Task description: Go through the records below and return each line that has "computer" in it.

(Collection entries)
════
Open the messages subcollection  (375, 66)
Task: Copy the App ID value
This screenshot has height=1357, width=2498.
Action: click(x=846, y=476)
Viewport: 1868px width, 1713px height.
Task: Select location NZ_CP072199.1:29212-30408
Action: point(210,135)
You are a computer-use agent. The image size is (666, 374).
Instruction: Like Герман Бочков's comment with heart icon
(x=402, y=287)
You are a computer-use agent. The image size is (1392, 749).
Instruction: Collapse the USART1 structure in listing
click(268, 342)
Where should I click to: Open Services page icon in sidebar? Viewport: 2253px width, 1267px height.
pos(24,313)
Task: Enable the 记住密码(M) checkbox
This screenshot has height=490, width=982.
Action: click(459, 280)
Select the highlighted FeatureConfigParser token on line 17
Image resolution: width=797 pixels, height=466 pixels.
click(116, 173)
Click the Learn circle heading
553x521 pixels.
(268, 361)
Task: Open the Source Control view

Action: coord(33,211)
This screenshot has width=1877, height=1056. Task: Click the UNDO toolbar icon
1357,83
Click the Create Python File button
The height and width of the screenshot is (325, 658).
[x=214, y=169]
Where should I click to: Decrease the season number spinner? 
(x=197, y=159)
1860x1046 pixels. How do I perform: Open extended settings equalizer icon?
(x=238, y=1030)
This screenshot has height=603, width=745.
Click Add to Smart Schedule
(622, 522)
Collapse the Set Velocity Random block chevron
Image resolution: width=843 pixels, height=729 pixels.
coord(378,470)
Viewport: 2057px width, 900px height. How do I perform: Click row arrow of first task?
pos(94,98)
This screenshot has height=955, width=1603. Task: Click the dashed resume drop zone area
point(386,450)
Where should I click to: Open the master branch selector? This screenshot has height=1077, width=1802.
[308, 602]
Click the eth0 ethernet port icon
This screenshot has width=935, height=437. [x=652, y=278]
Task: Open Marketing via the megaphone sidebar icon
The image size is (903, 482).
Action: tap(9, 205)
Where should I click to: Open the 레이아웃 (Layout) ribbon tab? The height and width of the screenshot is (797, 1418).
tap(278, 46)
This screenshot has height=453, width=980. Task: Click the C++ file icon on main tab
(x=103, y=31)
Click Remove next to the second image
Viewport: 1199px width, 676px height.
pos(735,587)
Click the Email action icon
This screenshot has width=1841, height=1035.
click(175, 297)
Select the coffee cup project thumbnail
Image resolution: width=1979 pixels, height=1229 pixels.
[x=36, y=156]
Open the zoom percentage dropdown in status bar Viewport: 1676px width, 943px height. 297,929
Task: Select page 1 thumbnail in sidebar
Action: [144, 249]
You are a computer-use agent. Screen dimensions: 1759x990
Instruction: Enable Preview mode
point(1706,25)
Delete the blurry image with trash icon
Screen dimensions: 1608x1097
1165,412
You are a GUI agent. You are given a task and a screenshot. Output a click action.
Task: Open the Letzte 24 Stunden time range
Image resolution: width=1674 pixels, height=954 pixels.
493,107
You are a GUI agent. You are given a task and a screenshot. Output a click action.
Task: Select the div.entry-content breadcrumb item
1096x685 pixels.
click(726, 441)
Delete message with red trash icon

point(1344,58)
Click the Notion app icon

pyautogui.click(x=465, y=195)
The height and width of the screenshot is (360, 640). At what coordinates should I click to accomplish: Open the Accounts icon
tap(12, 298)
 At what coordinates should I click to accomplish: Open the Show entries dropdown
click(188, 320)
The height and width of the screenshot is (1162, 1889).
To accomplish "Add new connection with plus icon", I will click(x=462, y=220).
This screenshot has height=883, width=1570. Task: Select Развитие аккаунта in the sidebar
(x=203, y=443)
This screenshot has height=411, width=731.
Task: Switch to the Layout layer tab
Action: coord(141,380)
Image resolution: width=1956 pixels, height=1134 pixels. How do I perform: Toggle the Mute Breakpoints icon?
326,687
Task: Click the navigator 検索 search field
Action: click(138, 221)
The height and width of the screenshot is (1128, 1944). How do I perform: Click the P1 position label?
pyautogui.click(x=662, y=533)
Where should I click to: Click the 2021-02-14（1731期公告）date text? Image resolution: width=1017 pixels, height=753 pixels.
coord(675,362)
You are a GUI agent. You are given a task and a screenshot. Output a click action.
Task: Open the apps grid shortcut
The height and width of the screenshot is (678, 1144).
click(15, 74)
════
Worked solution:
You are a computer-use agent. The image size is (666, 374).
You are a computer-use agent. The image size is (1392, 749).
You are a computer-use agent. Screen dimensions: 1759x990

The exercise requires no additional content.